As I see it, the world can be divided into physical, and informational things. Or rivalrous and non-rivalrous if you prefer. Examples of physical things are cars or a cakes. If I have it, you can't. Information on the other hand can be copied, so if I give you a copy of the information, I don't lose anything.
Different rules apply depending on whether something's physical or information. For physical things money works well. Also, you can have ownership, and therefore theft. For information things, money doesn't work, and nor does ownership.
There's been a recent flap because some products (music, films, software, books, newspapers) have moved over from the realm of physical to that of informational. In the old days of music, you had to buy a record or tape (or a wax cylinder!) and so the music industry worked by selling those physical things. Now, with advancing technology, music has moved over into the information domain.

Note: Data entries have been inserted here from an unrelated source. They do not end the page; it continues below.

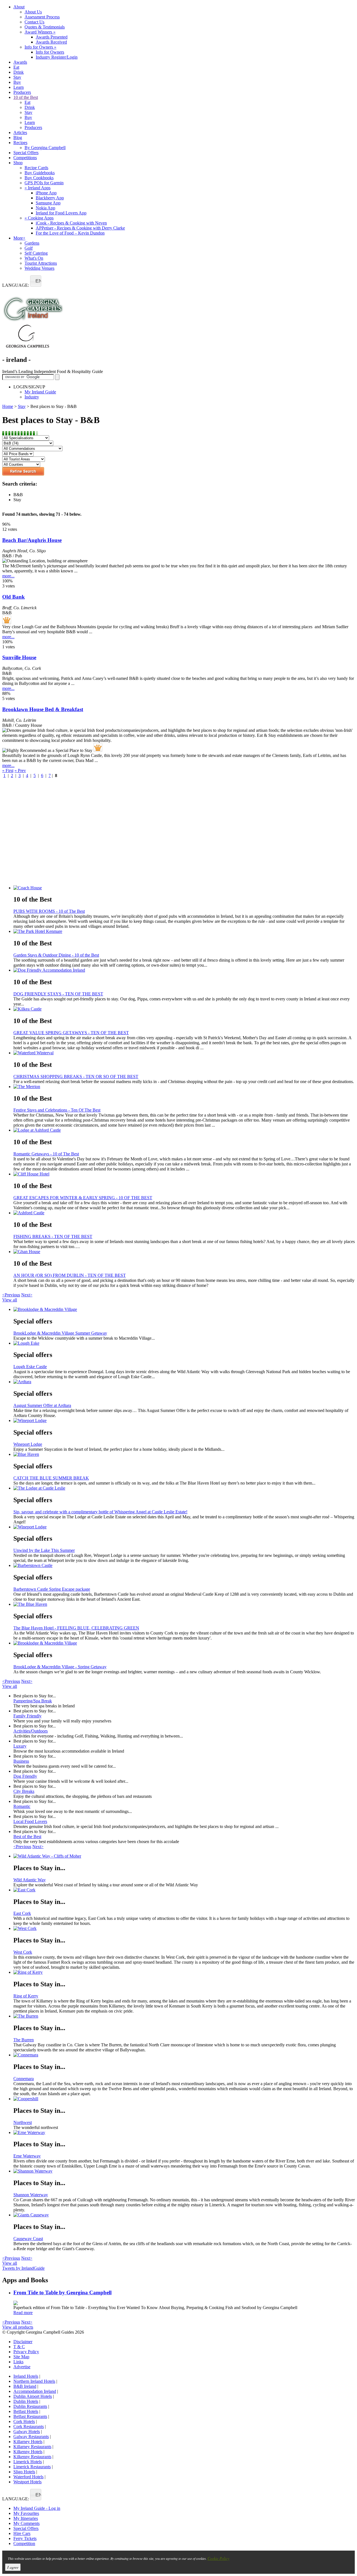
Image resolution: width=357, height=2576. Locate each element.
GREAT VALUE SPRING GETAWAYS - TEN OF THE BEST (71, 1032)
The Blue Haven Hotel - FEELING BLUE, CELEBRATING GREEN (76, 1628)
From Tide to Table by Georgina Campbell (62, 2292)
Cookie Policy (218, 2558)
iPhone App (46, 192)
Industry (32, 397)
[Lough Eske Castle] (184, 1343)
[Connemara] (184, 2055)
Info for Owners (40, 47)
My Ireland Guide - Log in (36, 2508)
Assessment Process (42, 17)
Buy (17, 82)
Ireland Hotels (25, 2376)
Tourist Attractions (41, 263)
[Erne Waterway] (184, 2132)
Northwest (22, 2122)
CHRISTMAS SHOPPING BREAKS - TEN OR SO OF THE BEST (75, 1076)
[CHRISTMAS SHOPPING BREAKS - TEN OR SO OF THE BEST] (184, 1052)
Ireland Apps (37, 187)
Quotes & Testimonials (45, 27)
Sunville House (19, 657)
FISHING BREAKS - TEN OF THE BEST (52, 1236)
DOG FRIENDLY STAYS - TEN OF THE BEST (58, 993)
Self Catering (36, 253)
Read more (23, 2312)
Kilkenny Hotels (27, 2451)
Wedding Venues (39, 268)
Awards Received (51, 42)
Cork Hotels (24, 2421)
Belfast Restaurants (30, 2416)
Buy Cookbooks (39, 177)
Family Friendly (27, 1716)
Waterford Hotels (28, 2476)
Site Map (21, 2356)
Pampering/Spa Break (32, 1700)
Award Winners (40, 32)
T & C (19, 2346)
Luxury (19, 1746)
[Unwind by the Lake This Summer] (184, 1527)
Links (18, 2361)
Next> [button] (26, 1294)
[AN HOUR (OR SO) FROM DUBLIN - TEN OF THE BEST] (184, 1251)
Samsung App (48, 202)
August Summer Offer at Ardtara (42, 1405)
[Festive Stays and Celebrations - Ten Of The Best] (184, 1086)
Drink (18, 72)
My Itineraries (25, 2518)
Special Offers (25, 152)
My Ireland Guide (40, 391)
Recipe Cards (36, 167)
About (19, 6)
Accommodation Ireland (34, 2391)
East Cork (22, 1913)
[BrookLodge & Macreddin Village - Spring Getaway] (184, 1643)
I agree (12, 2567)
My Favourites (26, 2513)
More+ (19, 238)
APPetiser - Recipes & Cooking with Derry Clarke (80, 228)
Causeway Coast (28, 2238)
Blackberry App (50, 197)
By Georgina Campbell (45, 147)
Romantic (21, 1806)
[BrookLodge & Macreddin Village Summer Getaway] (184, 1309)
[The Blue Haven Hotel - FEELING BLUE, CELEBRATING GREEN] (184, 1604)
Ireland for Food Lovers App (61, 213)
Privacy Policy (26, 2351)
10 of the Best (25, 97)
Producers (22, 92)
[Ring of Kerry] (184, 1972)
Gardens (32, 243)
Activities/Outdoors (30, 1731)
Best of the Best (27, 1836)
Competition (24, 2543)
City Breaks (23, 1791)
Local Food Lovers (30, 1821)
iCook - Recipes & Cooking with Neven (71, 223)
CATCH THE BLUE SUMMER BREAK (51, 1478)
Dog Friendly (25, 1776)
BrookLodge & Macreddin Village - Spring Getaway (60, 1666)
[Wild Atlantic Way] (184, 1856)
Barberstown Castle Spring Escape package (51, 1589)
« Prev (20, 770)
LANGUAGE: (15, 285)
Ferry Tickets (25, 2538)
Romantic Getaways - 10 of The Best (46, 1153)
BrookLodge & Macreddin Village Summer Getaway (60, 1333)
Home (7, 406)
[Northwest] (184, 2098)
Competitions (25, 157)
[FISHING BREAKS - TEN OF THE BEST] (184, 1212)
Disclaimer (22, 2341)
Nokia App (45, 207)
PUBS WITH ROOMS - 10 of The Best (49, 911)
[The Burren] (184, 2016)
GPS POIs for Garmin (44, 182)
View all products (17, 2327)
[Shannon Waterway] (184, 2171)
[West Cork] (184, 1928)
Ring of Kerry (25, 1996)
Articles (20, 132)
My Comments (26, 2523)
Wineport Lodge (27, 1444)
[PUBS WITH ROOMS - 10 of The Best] (184, 887)
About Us (33, 11)
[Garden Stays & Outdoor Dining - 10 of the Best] (184, 931)
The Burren (23, 2039)
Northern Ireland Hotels (34, 2381)
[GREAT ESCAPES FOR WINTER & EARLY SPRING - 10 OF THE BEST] (184, 1174)
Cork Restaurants (28, 2426)
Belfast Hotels (25, 2411)
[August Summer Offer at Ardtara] (184, 1381)
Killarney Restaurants (32, 2446)
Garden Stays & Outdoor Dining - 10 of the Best (56, 955)
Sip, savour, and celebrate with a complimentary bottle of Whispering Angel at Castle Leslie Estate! (100, 1511)
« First (7, 770)
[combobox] (35, 281)
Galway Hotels (26, 2431)
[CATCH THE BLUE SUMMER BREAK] (184, 1454)
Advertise (21, 2366)
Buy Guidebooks (40, 172)
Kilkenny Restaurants (32, 2456)
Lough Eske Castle (30, 1366)
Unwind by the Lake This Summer (44, 1550)
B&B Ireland (24, 2386)
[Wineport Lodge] (184, 1420)
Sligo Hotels (24, 2471)
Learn (18, 87)
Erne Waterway (27, 2156)
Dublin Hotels (25, 2401)
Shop (18, 162)
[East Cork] (184, 1889)
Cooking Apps (39, 218)
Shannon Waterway (30, 2194)
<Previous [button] (11, 1294)
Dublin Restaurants (30, 2406)
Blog (17, 137)
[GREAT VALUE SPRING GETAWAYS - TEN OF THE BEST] (184, 1009)
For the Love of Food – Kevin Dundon (70, 233)
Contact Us (34, 22)
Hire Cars (21, 2533)
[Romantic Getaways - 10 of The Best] (184, 1130)
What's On (34, 258)
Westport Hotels (27, 2481)
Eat (16, 67)
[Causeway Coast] (184, 2214)
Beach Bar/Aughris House (32, 540)
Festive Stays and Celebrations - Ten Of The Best (56, 1110)
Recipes (20, 142)
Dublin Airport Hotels (32, 2396)
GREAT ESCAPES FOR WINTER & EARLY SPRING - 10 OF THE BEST (82, 1197)
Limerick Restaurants (32, 2466)
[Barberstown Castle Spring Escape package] (184, 1565)
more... (8, 575)
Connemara (23, 2078)
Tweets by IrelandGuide (23, 2268)
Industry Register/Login (57, 57)
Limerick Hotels (27, 2461)
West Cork (22, 1952)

Many of the old school record companies aren't willing to recognize this shift. They want to carry on as they did in the old days when music was physical. How can they carry on pretending music is still physical, when now it's information? Well, not easily. That's why they have used their considerable lobbying power to bring in draconian laws to force people to behave as if music is still rivalrous. And the result is ACTA and the Digital Economy Act.
Why am I not too worried about this? Well, it's so clearly a dead-end for record companies. A new economy, and way of doing business will spring up that isn't fighting against technology, but using it. For example, I expect bands will license their music to allow people to freely play, copy and modify it. But they will charge money for the physical bit, gigs, merchandising, public appearances etc.
I've concentrated on music, but the same goes for all those things moving from analogue to digital. I'm against ACTA and the Digital Economy Act, but I think it's a waste of energy to fight them since they are doomed to fail anyway. Let's use our energy to make a success of the new ways of doing things.